En résumé
- Une étude de l’Université de Manchester publiée dans Frontiers in Education propose de réformer l’enseignement universitaire face aux progrès de l’IA.
- Le Dr Kelechi Ekuma a souligné que les universités devraient enseigner une « culture critique de l’IA » au lieu de se concentrer sur la détection du plagiat généré par l’IA.
- Le rapport met en garde contre des risques tels que les biais, la dépendance excessive et l’accès inégal, et recommande de donner la priorité aux compétences que l’IA ne peut pas reproduire.
Alors que l’intelligence artificielle transforme le mode de fonctionnement des entreprises, selon une nouvelle étude, les universités doivent repenser la manière de préparer les étudiants à un lieu de travail axé sur l’IA.
L'article publié dans Frontières de l'éducationpar le Dr Kelechi Ekuma, de l'Institut pour le développement mondial de l'Université de Manchester, affirme que les universités doivent reconsidérer la façon dont elles enseignent, évaluent et préparent les étudiants à mesure que les systèmes d'IA deviennent plus courants dans tous les secteurs.
Alors qu'une grande partie de la réponse à l'IA générative depuis le lancement public de ChatGPT en 2022 s'est concentrée sur la détection du contenu généré par l'IA et du plagiat, Ekuma soutient que cette orientation ignore les compétences dont les étudiants auront besoin lorsqu'ils devront rivaliser avec l'IA sur le marché du travail.
« Ce défi est particulièrement urgent car l'IA et l'automatisation touchent désormais des domaines qui ont été au cœur de l'étude du développement », a écrit Ekuma. « Ils sont intégrés dans l'administration publique, l'assistance sociale, l'agriculture, la finance, la santé, l'éducation, les systèmes d'identité, la réponse humanitaire et la gestion du travail. »

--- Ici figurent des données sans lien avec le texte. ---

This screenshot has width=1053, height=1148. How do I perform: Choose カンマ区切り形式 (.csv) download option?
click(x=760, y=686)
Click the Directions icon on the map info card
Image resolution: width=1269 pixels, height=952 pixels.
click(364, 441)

Plutôt que d'aborder l'IA principalement comme une question d'intégrité académique, l'article propose d'enseigner aux étudiants une « culture critique de l'IA », qui inclut la capacité de comprendre comment l'IA fonctionne et où elle échoue, de prendre des décisions dans des situations complexes, d'envisager les conséquences éthiques, de communiquer efficacement et de s'adapter aux nouvelles technologies.
« L'IA et l'automatisation ne doivent pas être conceptualisées simplement comme de nouvelles technologies entrant dans l'enseignement supérieur, mais comme des conditions structurelles qui redéfinissent l'environnement épistémique, pédagogique et professionnel dans lequel opèrent les études sur le développement », a-t-il déclaré.
Le rapport souligne également plusieurs risques liés à l’adoption de l’IA, tels que les erreurs, les préjugés, la dépendance excessive, l’accès inégal et l’influence des grandes entreprises technologiques qui développent ces systèmes.
Ekuma a déclaré que les universités devraient se concentrer sur le développement de compétences que les systèmes d’IA ont du mal à reproduire, telles que la pensée critique, le jugement éthique, la communication et la compréhension de problèmes sociaux complexes.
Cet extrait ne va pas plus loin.